Plus on approche de son objectif, plus la préparation doit être spécifique, mais justement là, dans ces mois d’hiver, c’est le bon timing pour changer ses routines d’entraînement, retrouver de la variété et construire des bases solides pour la saison à venir :
- travailler sa vitesse et programmer un bon cycle de VMA (perso, je ne mets pas les pieds sur un terrain de cross mais pourquoi pas !!)
- développer en salle de muscu sa force et sa puissance musculaire, les exercices d’haltérophilie sont d’excellent moyens pour se forger des cuisses et des fessiers capables d’avaler toutes les pentes de l’été !

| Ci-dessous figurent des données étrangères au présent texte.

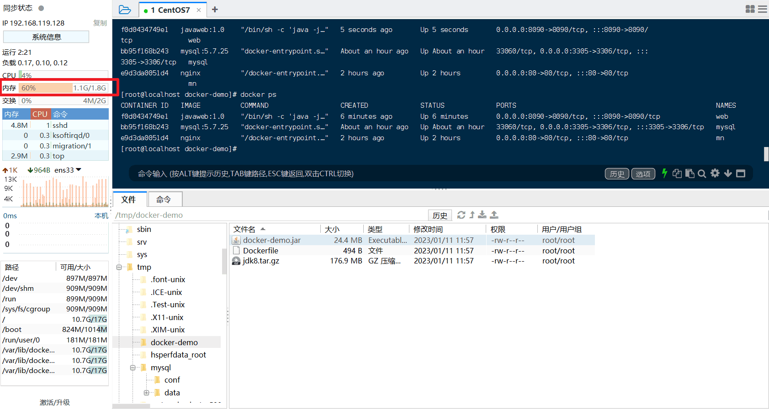Viewport: 769px width, 410px height.
Task: Toggle the sync status indicator
Action: [x=41, y=8]
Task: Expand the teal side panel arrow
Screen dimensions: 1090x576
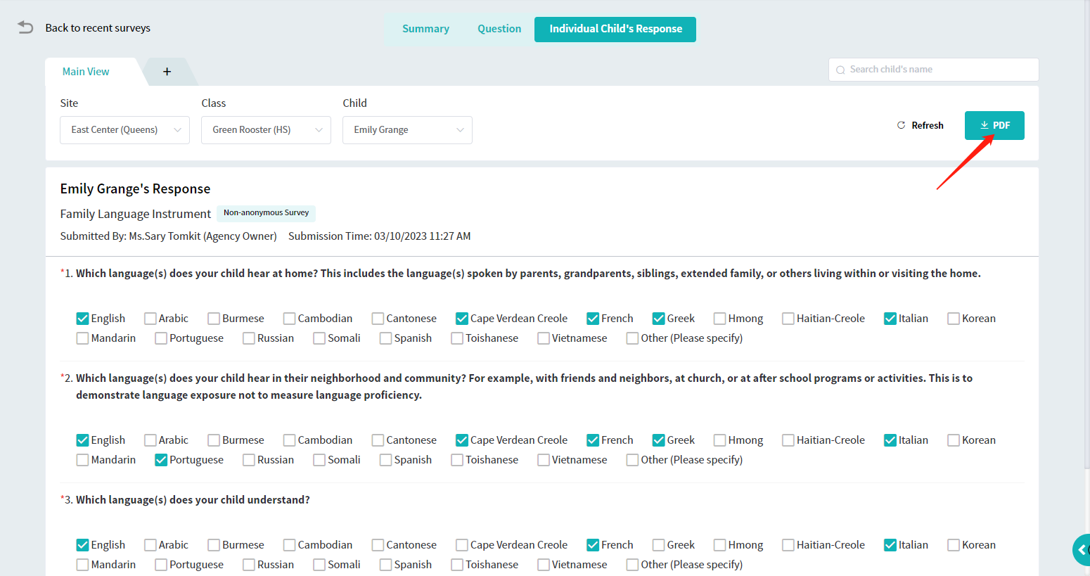Action: [x=1082, y=549]
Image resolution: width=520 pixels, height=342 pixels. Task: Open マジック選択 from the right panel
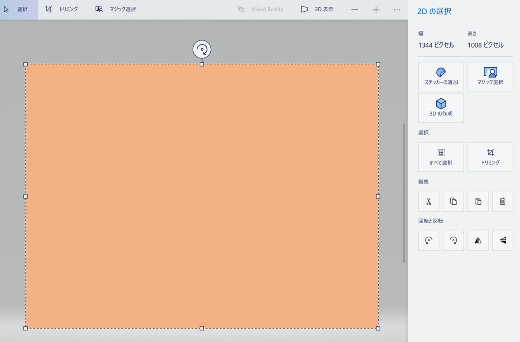pos(490,76)
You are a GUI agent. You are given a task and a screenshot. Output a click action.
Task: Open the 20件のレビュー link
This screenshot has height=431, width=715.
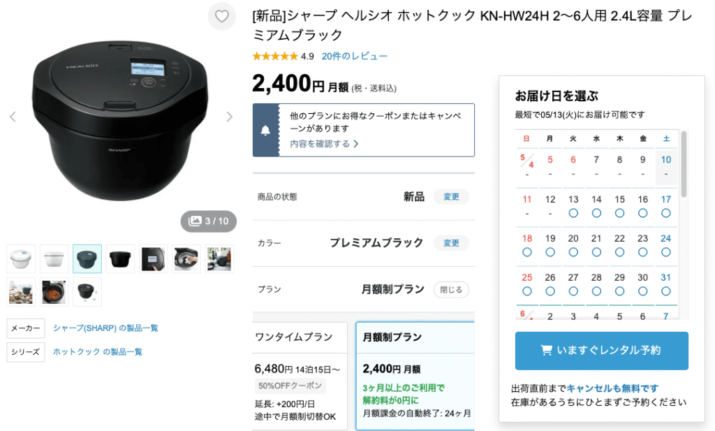(x=354, y=56)
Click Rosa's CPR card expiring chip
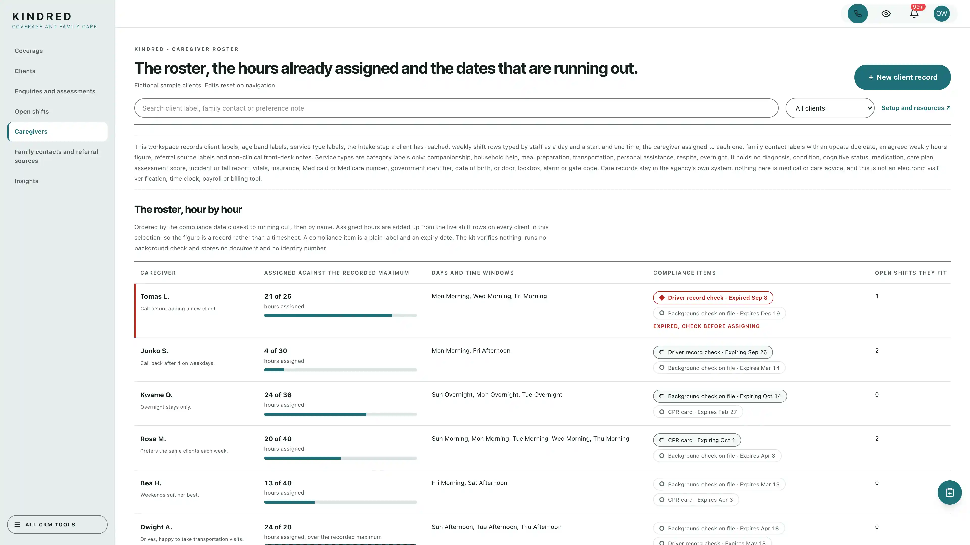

- conserver un fond aérobie de qualité en chaussant ses skis de fond ou de rando pour changer de la sortie longue à pied (le vélo, le rouler, les raquettes… et tous les sports d’endurance feront aussi très bien l’affaire !).
4 - Hygiène de vie
On ne peut enchaîner les charges d’entraînement sur une longue durée que si l’hygiène de vie générale suit : une soirée en boîte, un bon resto, de bonnes bouteilles… évidemment rien n’est exclu mais là aussi tout est question de dosage et de programmation évidemment !
Au quotidien, la récupération passe inévitablement par le contenu de votre assiette : si vous négligez la qualité et la quantité de vos apports nutritionnels, vous allez vers de lourdes déconvenues. Sans la récupération de vos stocks d’aliments protecteurs, réparateurs et énergétiques, vous allez rapidement tourner dans le vide.
On a l’habitude de dire « no pain, no gain »… et je suis bien d’accord avec cet adage mais l’augmentation des gains passe nécessairement par le dosage des « pains » et donc par la prise en compte des phases de récupération tout au long du processus d’entraînement.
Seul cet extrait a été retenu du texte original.